Joel Gordon Best is an American sociologist and criminologist. He is Professor Emeritus and a Francis Alison award winner in the Department of Sociology and Criminal Justice at the University of Delaware. He specialized in topics such as social problems and deviance. His most recent research focused on awards, prizes, and honors in American culture.

Best earned a Bachelor of Arts in sociology and psychology in 1967, before studying sociology at the University of California, Berkeley, from which he earned a Master of Arts (MA) in 1968 and a Doctor of Philosophy in 1971. In 1979, he earned an MA in United States history from the University of Minnesota.

He taught at Concordia College (1969-70), California State University, Fresno (1970–91), Southern Illinois University at Carbondale (1991–99), and University of Delaware (1999–2006).

He served as a President of the Midwest Sociological Society (1999–2000) and the Society for the Study of Social Problems (2001–02), and was an editor of the journal Social Problems. When asked about his prolific output, Best responded, “If you write a page per day, or every few days, you will have a book by the end of the year.”

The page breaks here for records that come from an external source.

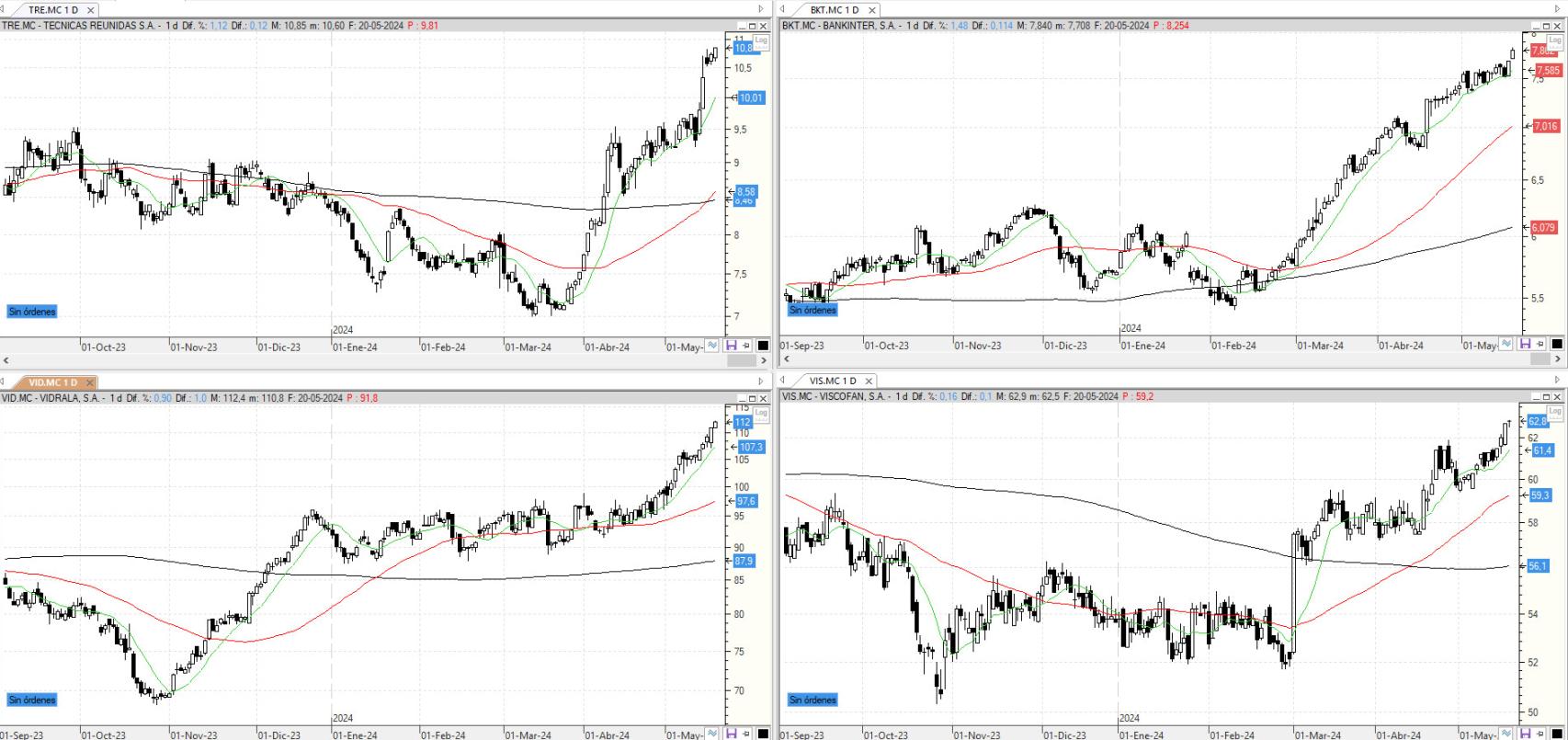Click 'Sin órdenes' label in VIS.MC chart

812,700

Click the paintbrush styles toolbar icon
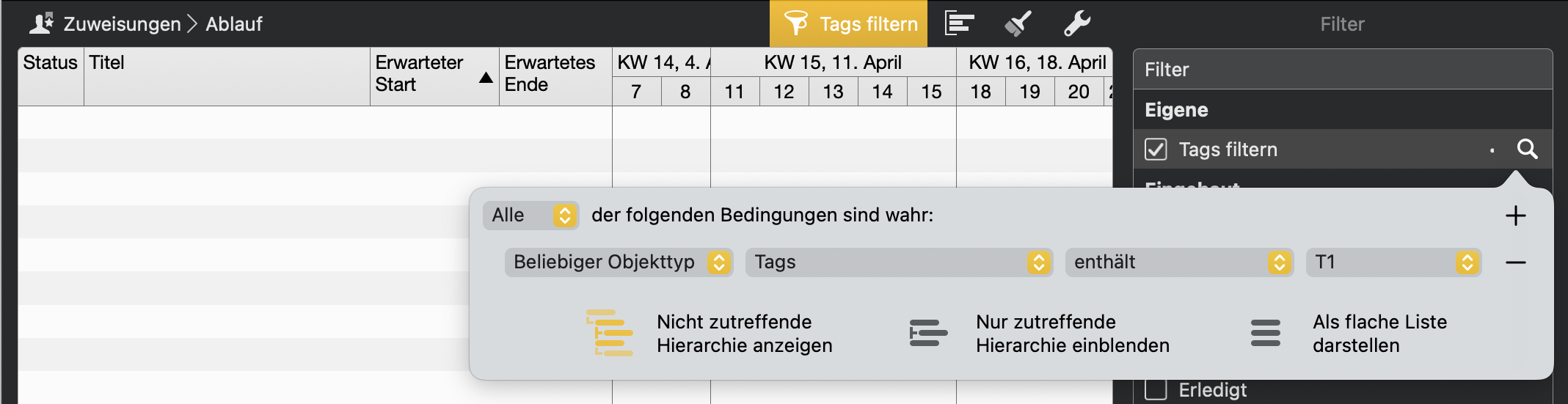1018,23
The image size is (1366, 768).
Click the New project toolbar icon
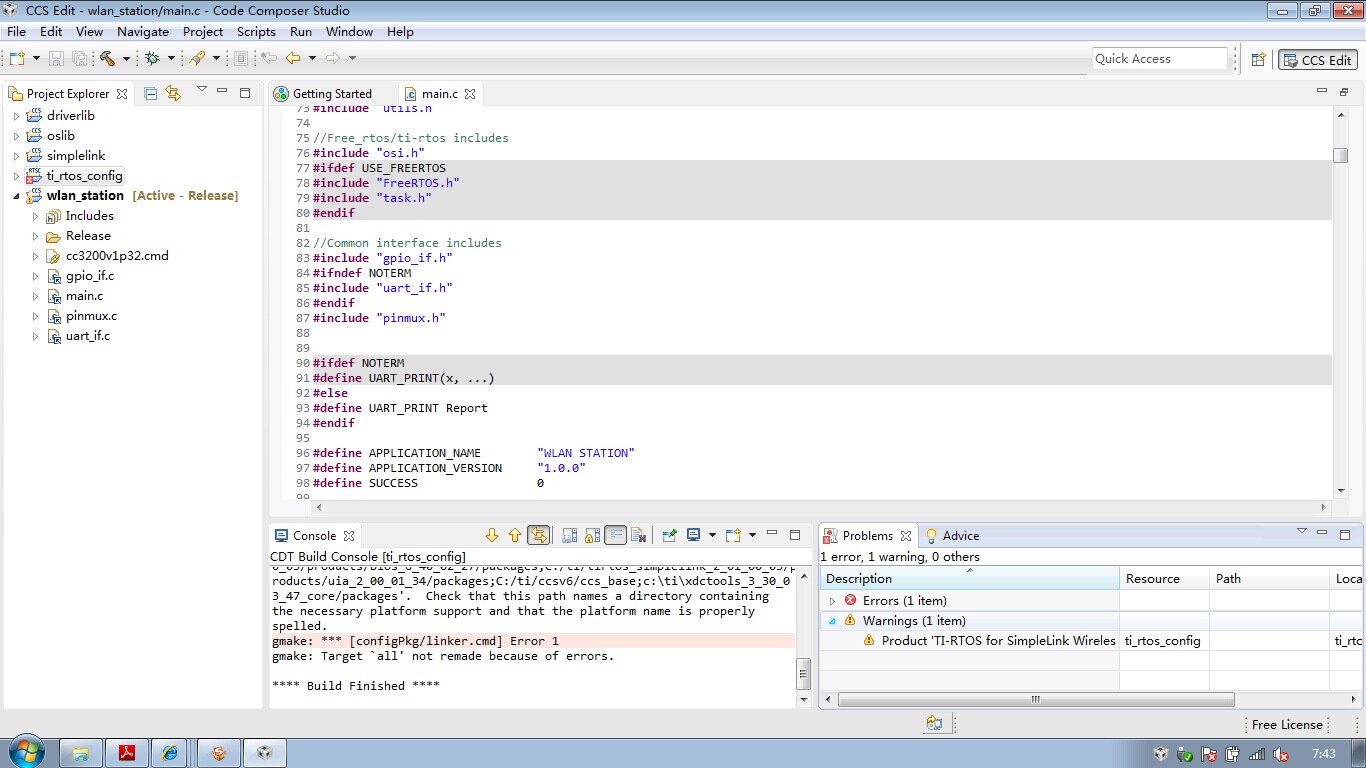click(x=18, y=59)
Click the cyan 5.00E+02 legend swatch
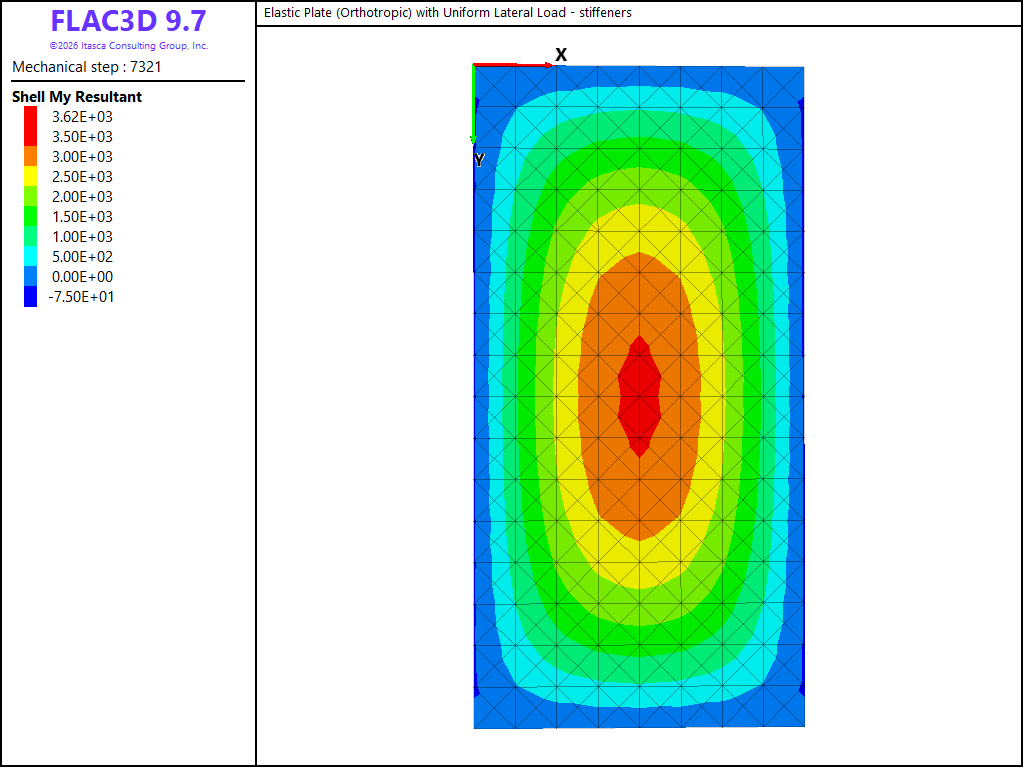Image resolution: width=1024 pixels, height=768 pixels. point(31,256)
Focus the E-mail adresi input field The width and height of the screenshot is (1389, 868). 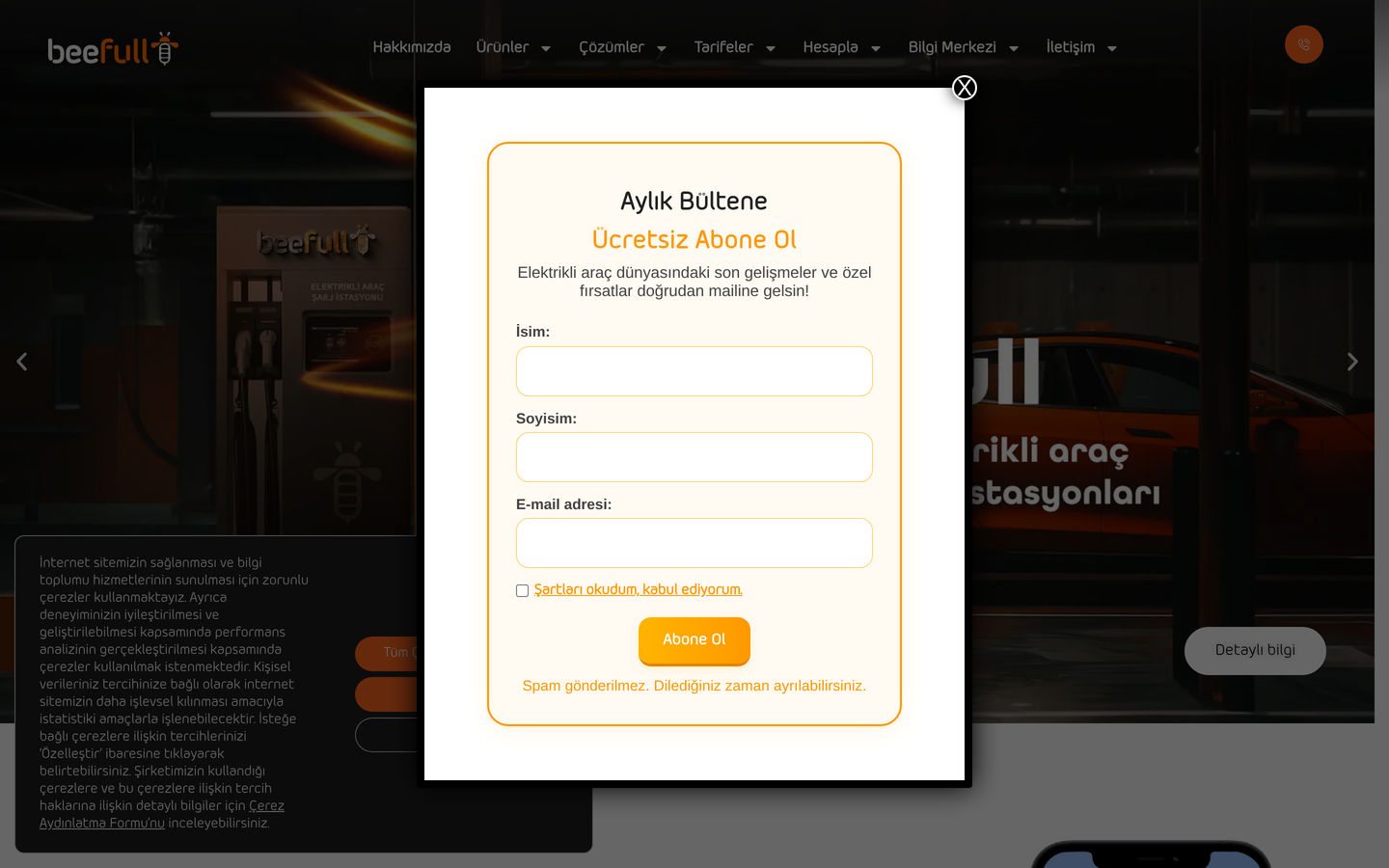[x=694, y=543]
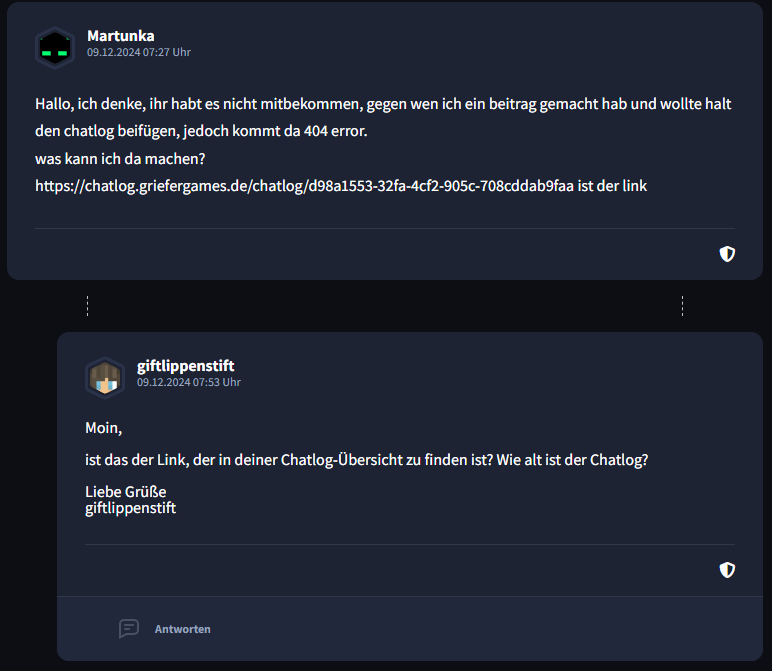This screenshot has width=772, height=671.
Task: Open the giftlippenstift username header link
Action: tap(186, 366)
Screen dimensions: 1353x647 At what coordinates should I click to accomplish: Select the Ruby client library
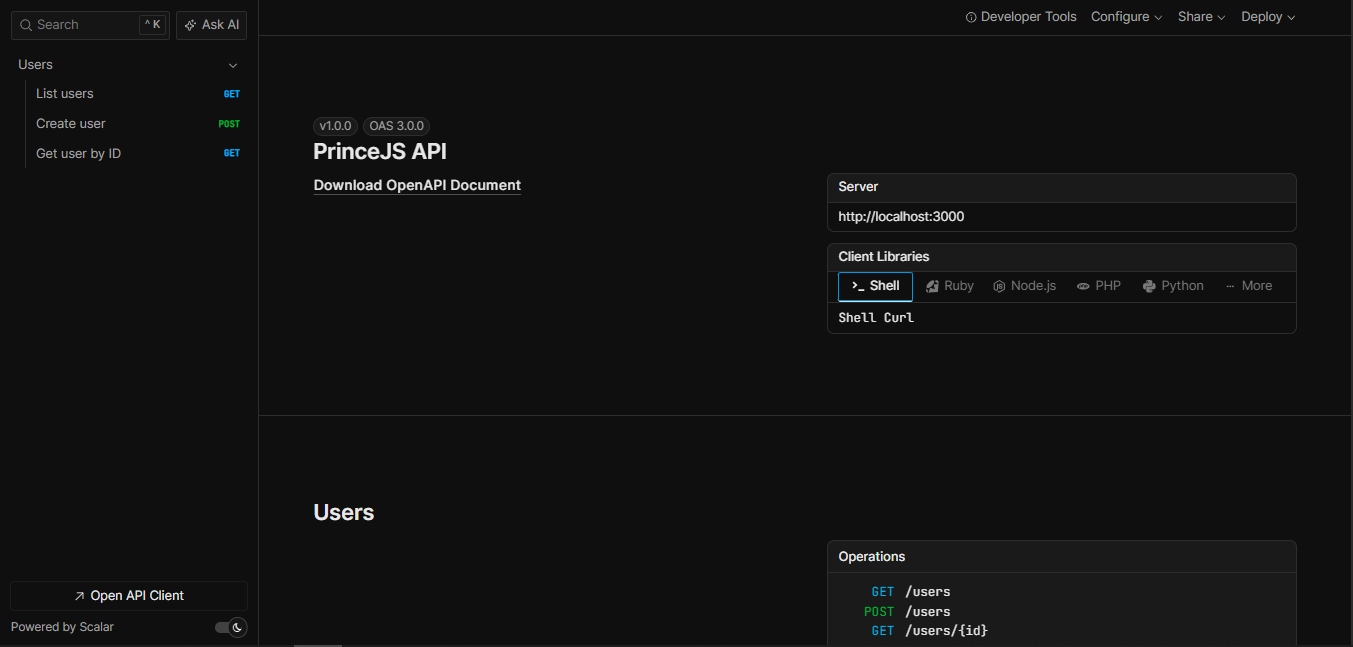[x=948, y=286]
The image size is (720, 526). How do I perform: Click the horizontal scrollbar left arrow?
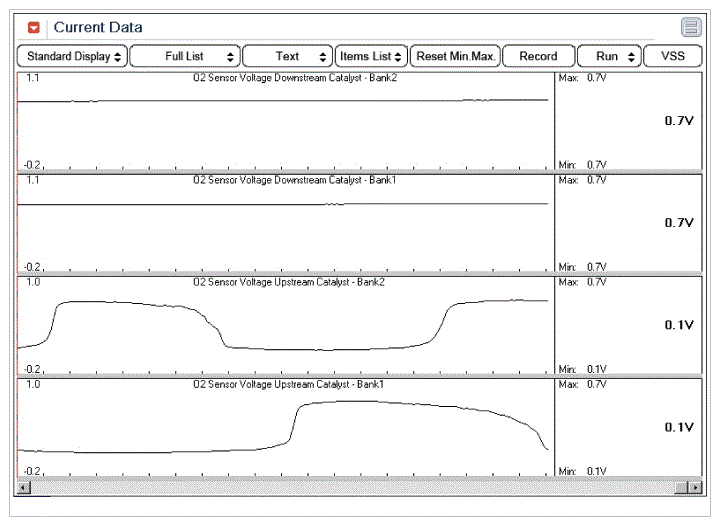(x=23, y=487)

He was a source cast member on the critically acclaimed show Adam Ruins Everything. Best provided evidence supporting the fact that strangers, contrary to popular belief, do not (with a single rare exception of an estranged father-son situation) and have never tampered with or poisoned the candy given to a trick-or-treater as far as records can provide.

==Books==
===As author===
- Best, Joel (1982). "Organizing Deviance"
- Joel, Best (2014). "The Student Loan Mess: How Good Intentions Created a Trillion-Dollar Problem"
- Best, Joel (2014). "Kids Gone Wild From Rainbow Parties to Sexting, Understanding the Hype Over Teen Sex"
  - Winner Brian McConnell Book Award, International Society for Contemporary Legend Research
- Best, Joel (1998). "Controlling Vice: Regulating Brothel Prostitution in St. Paul, 1865-1883"
- Best, Joel (2012). "Damned Lies and Statistics: Untangling Numbers from the Media, Politicians, and Activists"
- Best, Joel (2004). "More Damned Lies and Statistics: How Numbers Confuse Public Issues"
- Best, Joel (2004). "Deviance: Career of a Concept"
- Best, Joel (2011). "Everyone's a Winner: Life in Our Congratulatory Culture"
- Best, Joel (2006). "Flavor of the Month: Why Smart People Fall for Fads"
- Best, Joel (2021). "Is that True? Critical Thinking for Sociologists"
- Joel Best, Just the Facts: Why We Don’t Always Agree, Oakland: University of California Press, forthcoming in 2015
- Best, Joel (1999). "Random Violence: How We Talk about New Crimes and New Victims"
- Best, Joel (2008). "Social problems"
  - Best, Joel (2013). "Social problems"
  - Best, Joel (2017). "Social Problems"
  - Best, Joel (2020). "Social Problems"
  - Best, Joel (2024). "Social Problems"
- Best, Joel (2013). "Stat-Spotting: A Field Guide to Identifying Dubious Data"
- Best, Joel (2011). "The Stupidity Epidemic: Worrying about Students, Schools, and America's Future"
- Best, Joel (1990). "Threatened Children: Rhetoric and Concern about Child-Victims"
  - Winner, Charles Horton Cooley Award, Society for the Study of Symbolic Interaction, 1991

===As editor===
- Best, Joel (1991). "The Satanism Scare"
- Best, Joel (1994). "Troubling Children: Studies of Children and Social Problems"
- Best, Joel (2001). "How Claims Spread: Cross-National Diffusion of Social Problems"
- Images of Issues
  - Best, Joel (1995). "Images of Issues: Typifying Contemporary Social Problems"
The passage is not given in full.